The story of the abuse perpetrated against the workers is distinguished from most such cases by the fact that the ensuing litigation was covered widely by the media. Plant worker Grace Fryer decided to sue, but it took two years for her to find a lawyer willing to take on U.S. Radium. A total of five factory workers, dubbed the Radium Girls, joined the suit. The litigation and media sensation surrounding the case established legal precedents and triggered the enactment of regulations governing labor safety standards, including a baseline of 'provable suffering'.

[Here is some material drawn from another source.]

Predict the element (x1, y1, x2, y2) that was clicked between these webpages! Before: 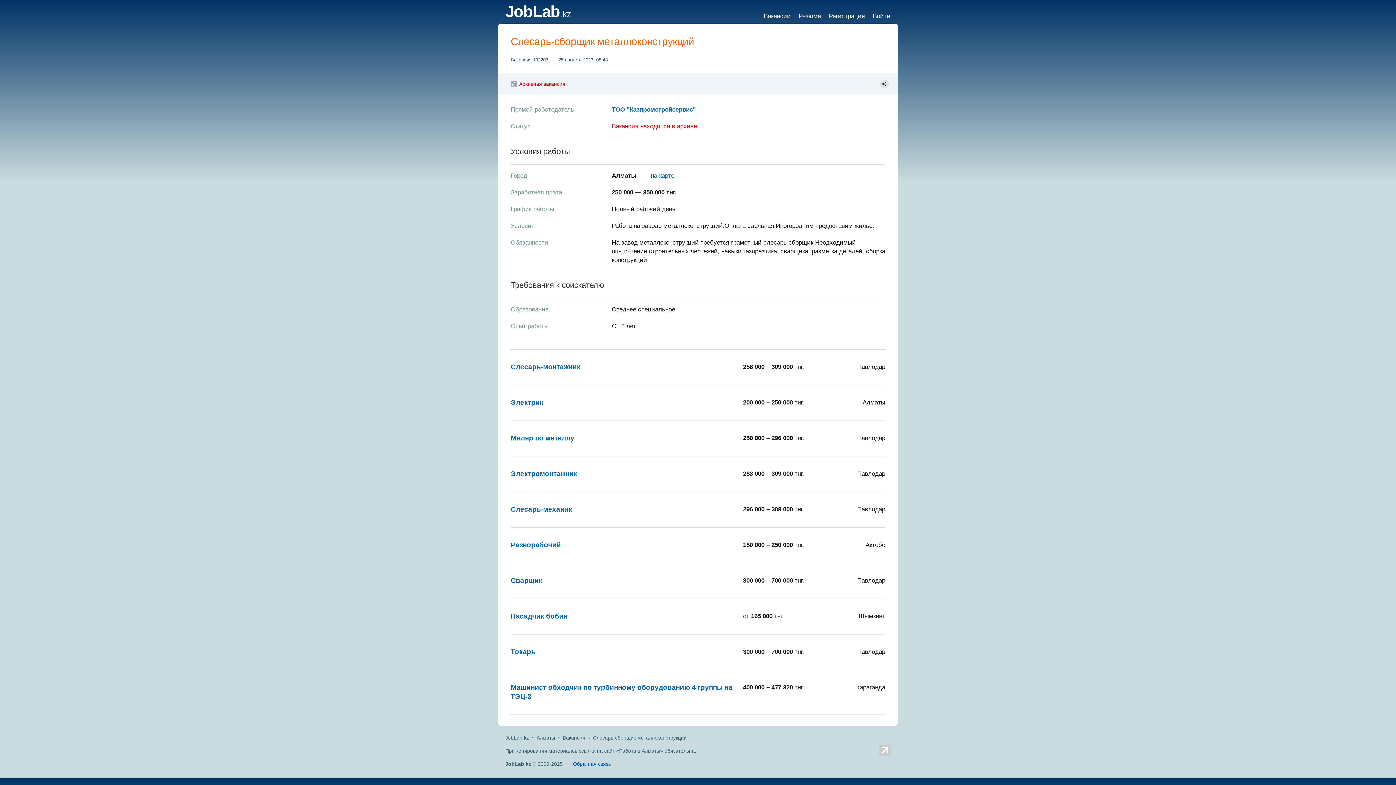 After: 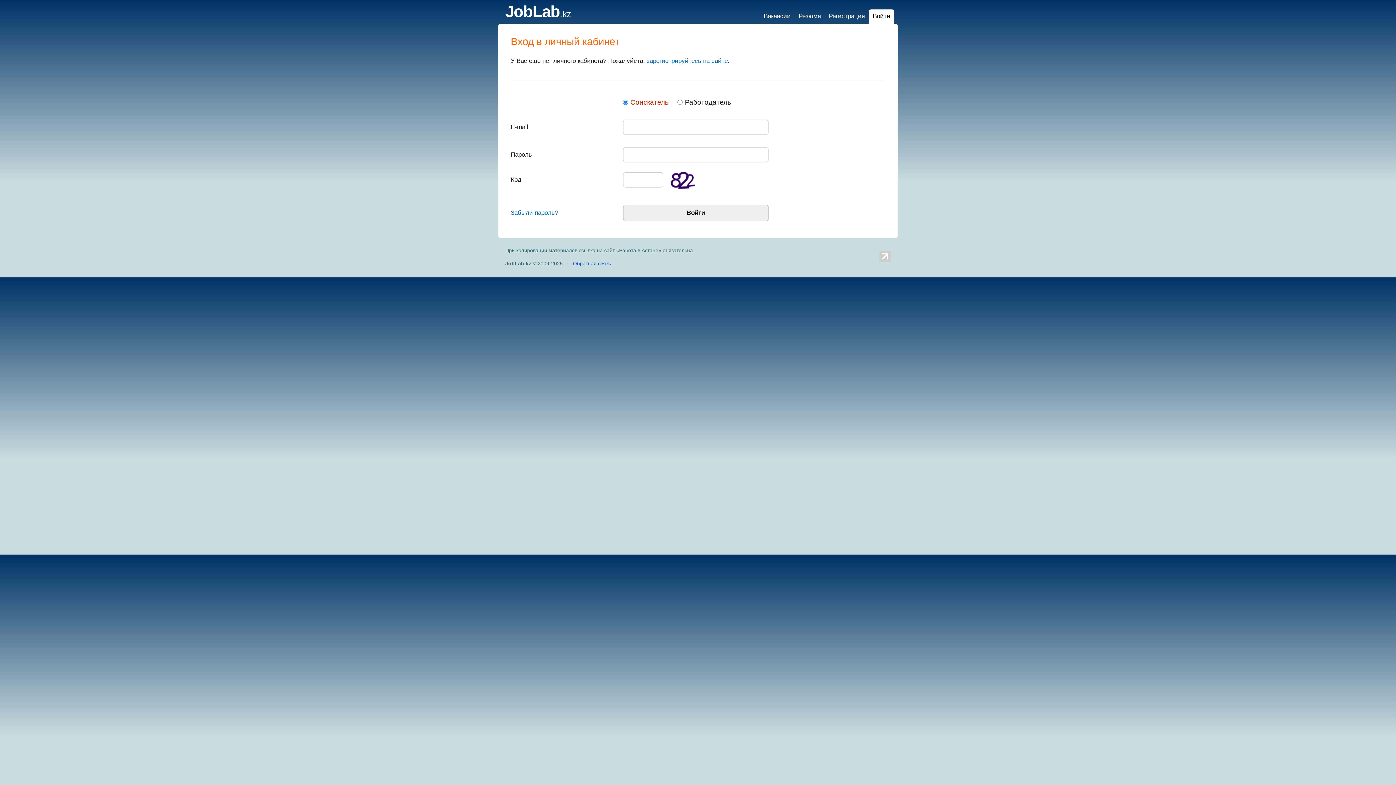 Action: label: Войти bbox: (873, 12, 890, 19)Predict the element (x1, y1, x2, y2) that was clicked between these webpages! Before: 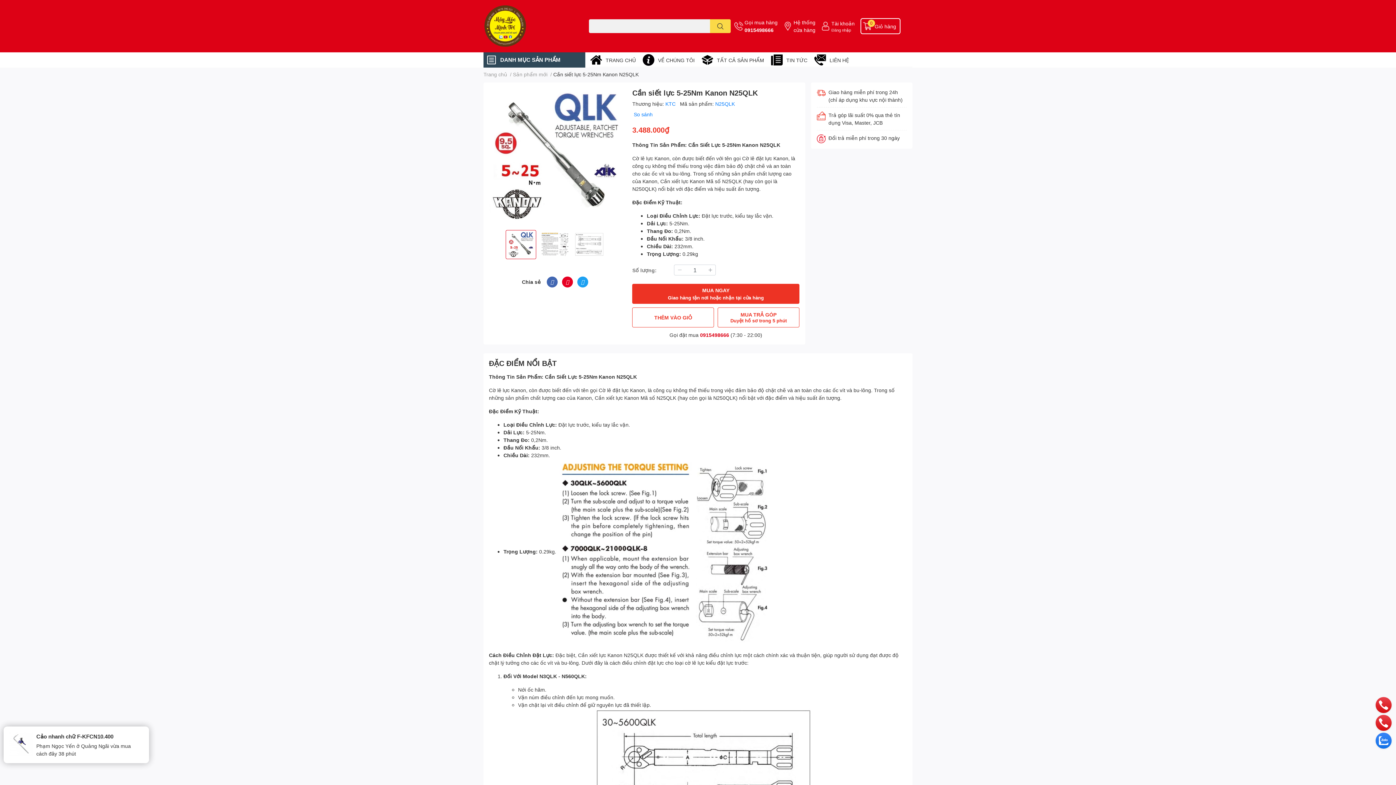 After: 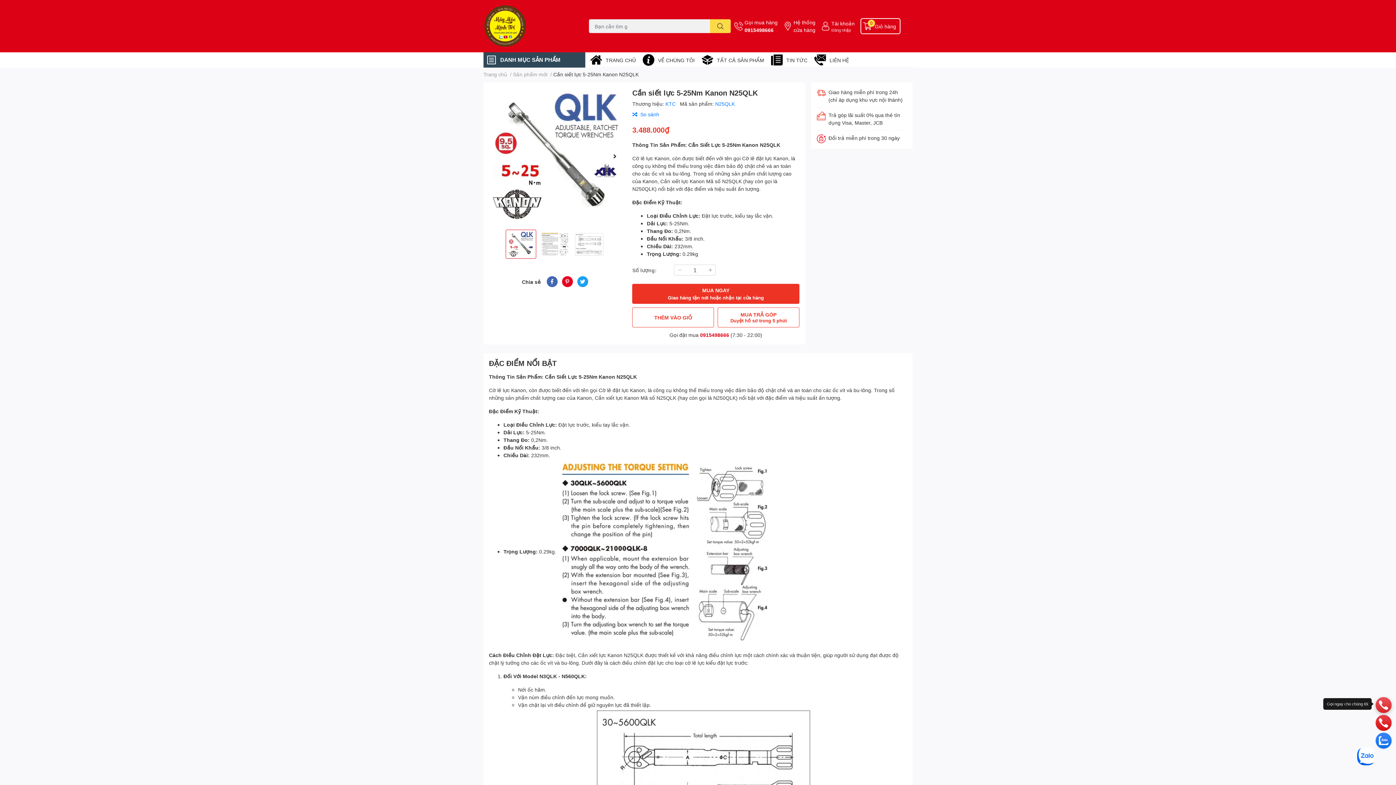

The Radium Girls saga holds an important place in the history of both the field of health physics and the labor rights movement. The right of individual workers to sue for damages from corporations due to labor abuse was established as a result of the Radium Girls case. In the wake of the case, industrial safety standards were demonstrably enhanced for many decades.

The case was settled in the fall of 1928, before the trial was deliberated by the jury, and the settlement for each of the Radium Girls was $10,000 (the equivalent of $128,000 in 2010 dollars) and a $600 per year annuity while they lived, and all medical and legal expenses incurred would also be paid by the company.

The lawsuit and resulting publicity was a factor in the establishment of occupational disease labor lawRadium dial painters were instructed in proper safety precautions and provided with protective gear; in particular, they no longer shaped paint brushes by lip, and avoided ingesting or breathing the paint. Radium paint was still used in dials as late as the 1960s, but there were no further injuries to dial painters. This served to highlight that the injuries suffered by the Radium Girls were completely preventable."

 

For most of my life I have favored a capitalist system and the fact is that socialism and communism have failed as practiced, but something needs to change. We desperately need an alternative to what we now have in the U.S.

 

I hope the OWS protests produce some good results--interpret that as you will.